The calculations performed to determine this figure were based on

  • Waste composition (from MFE NZ, SWAP Baseline Results, 2004)
  • Methane correction factor for aerobic decomposition in year of deposition (MCF) (from MfE (April 2010), New Zealand Greenhouse Gas Inventory 1990 - 2008)
  • Degradable organic content (DOC) (from IPCC, 2006 IPCC Guidelines for National Greenhouse Gas Inventories, Volume 5, Chapter 3: Solid Waste Disposal, 2006)
  • Fraction of DOC that decomposes (DOCf) (IPCC (2006))
  • Fraction of landfill gas that is methane (FCH4) (IPCC (2006))
  • Molecular weight ratio CH4/C (IPCC (2006))
  • Global warming potential of CH4 (IPCC (2006))
  • Consultation on exposure draft regulations

The resulting factor is then adjusted for the oxidation of methane as it passes through a landfill cover. This adjustment removes a calculation step for participants

The formula used to develop the DEF was:

DEF = MCF × DOC × DOCf × FCH 4 × 16/12 × GWPCH 4 × (1 - OX)

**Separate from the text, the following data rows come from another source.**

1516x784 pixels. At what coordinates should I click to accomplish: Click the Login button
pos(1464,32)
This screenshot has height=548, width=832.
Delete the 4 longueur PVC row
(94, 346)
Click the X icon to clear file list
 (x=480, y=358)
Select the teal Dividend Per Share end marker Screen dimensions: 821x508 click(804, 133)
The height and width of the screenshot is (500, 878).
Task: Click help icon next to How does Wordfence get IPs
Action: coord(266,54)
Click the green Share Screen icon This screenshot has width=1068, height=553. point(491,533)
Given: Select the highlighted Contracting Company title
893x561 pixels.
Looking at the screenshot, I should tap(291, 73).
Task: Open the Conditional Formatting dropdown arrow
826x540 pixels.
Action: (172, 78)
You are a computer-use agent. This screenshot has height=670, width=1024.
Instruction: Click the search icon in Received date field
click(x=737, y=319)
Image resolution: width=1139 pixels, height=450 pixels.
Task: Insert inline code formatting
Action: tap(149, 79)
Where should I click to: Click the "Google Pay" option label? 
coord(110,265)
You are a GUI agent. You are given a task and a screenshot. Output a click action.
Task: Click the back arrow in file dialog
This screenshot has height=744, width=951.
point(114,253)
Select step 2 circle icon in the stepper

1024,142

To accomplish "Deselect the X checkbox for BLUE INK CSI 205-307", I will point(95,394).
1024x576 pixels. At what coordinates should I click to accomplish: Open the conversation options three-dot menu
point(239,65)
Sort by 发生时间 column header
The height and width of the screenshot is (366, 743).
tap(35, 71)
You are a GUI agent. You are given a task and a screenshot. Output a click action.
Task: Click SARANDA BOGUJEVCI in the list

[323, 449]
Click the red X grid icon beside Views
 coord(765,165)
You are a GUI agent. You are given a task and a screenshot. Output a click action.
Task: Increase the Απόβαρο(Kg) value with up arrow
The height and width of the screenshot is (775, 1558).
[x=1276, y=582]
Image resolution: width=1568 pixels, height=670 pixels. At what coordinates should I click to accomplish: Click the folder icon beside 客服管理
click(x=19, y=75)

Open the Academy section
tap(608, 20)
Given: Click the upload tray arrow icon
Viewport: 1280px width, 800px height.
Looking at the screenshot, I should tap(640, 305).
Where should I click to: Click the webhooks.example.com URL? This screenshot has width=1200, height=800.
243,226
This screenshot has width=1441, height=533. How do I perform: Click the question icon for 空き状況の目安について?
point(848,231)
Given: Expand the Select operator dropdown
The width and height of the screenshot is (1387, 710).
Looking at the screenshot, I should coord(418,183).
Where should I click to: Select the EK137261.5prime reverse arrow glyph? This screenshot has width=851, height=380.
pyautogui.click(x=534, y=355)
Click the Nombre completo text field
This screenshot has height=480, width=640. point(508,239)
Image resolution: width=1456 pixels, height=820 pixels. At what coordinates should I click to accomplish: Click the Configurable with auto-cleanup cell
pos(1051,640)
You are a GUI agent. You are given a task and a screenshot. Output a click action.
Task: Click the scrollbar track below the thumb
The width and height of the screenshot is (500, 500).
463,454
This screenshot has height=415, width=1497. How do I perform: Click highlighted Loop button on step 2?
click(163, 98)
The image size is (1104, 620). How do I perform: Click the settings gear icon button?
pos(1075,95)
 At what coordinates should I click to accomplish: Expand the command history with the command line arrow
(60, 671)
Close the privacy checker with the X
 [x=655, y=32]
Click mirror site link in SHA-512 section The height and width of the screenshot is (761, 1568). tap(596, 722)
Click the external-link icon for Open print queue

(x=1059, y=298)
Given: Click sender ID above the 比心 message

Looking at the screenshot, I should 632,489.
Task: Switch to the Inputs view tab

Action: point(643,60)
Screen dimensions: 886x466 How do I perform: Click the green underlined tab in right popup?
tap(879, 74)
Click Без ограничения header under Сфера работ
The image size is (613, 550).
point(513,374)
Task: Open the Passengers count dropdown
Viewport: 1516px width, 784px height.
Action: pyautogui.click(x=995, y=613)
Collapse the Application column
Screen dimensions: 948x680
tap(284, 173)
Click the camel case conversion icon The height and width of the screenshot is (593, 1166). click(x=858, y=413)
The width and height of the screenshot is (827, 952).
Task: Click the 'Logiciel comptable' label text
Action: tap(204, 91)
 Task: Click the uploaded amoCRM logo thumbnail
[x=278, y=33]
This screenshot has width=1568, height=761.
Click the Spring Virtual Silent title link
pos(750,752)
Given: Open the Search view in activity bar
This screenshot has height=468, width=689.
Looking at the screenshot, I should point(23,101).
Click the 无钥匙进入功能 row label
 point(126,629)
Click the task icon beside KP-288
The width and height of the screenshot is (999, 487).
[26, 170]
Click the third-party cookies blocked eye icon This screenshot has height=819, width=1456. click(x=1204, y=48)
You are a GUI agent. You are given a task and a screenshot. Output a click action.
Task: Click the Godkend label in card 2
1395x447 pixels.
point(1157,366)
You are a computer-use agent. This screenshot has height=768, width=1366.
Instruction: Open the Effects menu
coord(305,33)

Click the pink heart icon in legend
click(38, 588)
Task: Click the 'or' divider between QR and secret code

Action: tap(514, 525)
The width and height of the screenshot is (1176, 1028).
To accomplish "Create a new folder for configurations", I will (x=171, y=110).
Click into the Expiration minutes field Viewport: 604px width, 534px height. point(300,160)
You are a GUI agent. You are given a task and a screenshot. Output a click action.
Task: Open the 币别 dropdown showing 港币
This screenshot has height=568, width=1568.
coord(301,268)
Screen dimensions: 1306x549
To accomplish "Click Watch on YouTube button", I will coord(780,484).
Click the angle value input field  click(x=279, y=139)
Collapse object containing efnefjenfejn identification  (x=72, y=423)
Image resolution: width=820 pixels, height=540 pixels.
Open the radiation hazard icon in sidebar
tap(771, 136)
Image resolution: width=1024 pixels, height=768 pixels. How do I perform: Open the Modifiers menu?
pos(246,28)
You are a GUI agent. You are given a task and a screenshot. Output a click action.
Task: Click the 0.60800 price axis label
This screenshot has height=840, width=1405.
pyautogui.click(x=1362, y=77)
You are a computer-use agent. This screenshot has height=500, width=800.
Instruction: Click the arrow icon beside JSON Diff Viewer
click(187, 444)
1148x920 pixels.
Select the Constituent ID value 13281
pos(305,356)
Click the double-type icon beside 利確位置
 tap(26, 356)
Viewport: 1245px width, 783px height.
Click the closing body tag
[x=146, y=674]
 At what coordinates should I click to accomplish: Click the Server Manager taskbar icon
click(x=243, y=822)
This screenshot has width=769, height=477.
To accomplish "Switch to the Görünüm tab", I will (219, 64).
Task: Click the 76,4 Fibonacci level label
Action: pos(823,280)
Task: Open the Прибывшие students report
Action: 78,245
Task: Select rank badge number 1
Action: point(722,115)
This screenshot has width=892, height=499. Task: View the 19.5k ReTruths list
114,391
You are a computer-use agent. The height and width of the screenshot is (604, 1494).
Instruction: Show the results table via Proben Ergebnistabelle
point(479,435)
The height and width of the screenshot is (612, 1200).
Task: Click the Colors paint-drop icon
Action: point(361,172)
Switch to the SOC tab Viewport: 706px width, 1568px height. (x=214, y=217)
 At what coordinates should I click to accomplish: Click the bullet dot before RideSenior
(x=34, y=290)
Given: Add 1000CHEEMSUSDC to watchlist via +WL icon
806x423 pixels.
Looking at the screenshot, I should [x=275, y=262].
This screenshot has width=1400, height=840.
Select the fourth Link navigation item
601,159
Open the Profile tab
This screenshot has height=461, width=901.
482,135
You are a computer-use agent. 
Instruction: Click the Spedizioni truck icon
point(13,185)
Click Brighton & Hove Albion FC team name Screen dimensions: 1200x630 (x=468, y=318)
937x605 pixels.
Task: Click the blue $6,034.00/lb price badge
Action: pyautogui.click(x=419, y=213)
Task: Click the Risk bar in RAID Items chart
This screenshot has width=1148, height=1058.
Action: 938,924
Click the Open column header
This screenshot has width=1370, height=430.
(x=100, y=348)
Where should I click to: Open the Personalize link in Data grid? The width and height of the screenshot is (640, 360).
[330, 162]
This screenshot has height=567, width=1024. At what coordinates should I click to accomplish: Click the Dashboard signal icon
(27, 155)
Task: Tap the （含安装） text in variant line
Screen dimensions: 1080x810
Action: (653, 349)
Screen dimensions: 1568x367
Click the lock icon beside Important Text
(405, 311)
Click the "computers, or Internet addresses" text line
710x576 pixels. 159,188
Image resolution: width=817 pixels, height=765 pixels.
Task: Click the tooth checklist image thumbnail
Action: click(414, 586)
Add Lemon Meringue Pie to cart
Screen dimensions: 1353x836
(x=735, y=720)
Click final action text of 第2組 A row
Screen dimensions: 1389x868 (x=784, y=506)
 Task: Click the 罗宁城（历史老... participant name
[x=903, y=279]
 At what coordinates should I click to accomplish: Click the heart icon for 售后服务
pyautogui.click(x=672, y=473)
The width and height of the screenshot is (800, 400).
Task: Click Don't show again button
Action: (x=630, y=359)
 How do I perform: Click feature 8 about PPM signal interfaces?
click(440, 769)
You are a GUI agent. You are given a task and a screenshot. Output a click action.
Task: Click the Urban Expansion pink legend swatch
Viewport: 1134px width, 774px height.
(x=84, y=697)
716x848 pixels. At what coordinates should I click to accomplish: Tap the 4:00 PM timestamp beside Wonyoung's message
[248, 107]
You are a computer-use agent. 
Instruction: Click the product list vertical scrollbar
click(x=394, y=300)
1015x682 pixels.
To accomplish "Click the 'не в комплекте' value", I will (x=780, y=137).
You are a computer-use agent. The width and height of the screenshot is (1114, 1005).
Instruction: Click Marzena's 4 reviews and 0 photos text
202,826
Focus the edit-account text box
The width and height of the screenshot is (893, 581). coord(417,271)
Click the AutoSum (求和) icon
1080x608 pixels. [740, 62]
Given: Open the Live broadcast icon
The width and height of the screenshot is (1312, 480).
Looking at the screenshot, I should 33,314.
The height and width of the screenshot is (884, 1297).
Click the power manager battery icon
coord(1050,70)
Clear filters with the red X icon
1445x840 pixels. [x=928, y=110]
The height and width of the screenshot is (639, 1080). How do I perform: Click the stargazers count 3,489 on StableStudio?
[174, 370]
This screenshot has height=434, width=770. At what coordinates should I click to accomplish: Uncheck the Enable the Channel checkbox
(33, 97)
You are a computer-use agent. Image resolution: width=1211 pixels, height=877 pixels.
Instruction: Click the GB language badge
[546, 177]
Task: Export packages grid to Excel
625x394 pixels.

The DEF is recommended to be 1.10 tonnes of carbon dioxide equivalent per tonnes of solid waste.

DEF = 1.10 t CO 2 e / t waste

The recommended default emissions factor will be identical to that used in the Inventory and therefore will not create any fiscal benefits or costs.


1 $50 per emission unit is used consistently through this paper, as this is the standard price for all analysis of post 2013 NZ ETS sectors

2 This maximum estimate is based on the analysis in the 2006 IPCC Guidelines for National Greenhouse Gas Inventories, Volume 5: Waste, Chapter 3, page 3.19. That analysis states that such high efficiencies have been measured but are typically associated with closed landfills with specifically designed covers and gas recovery systems.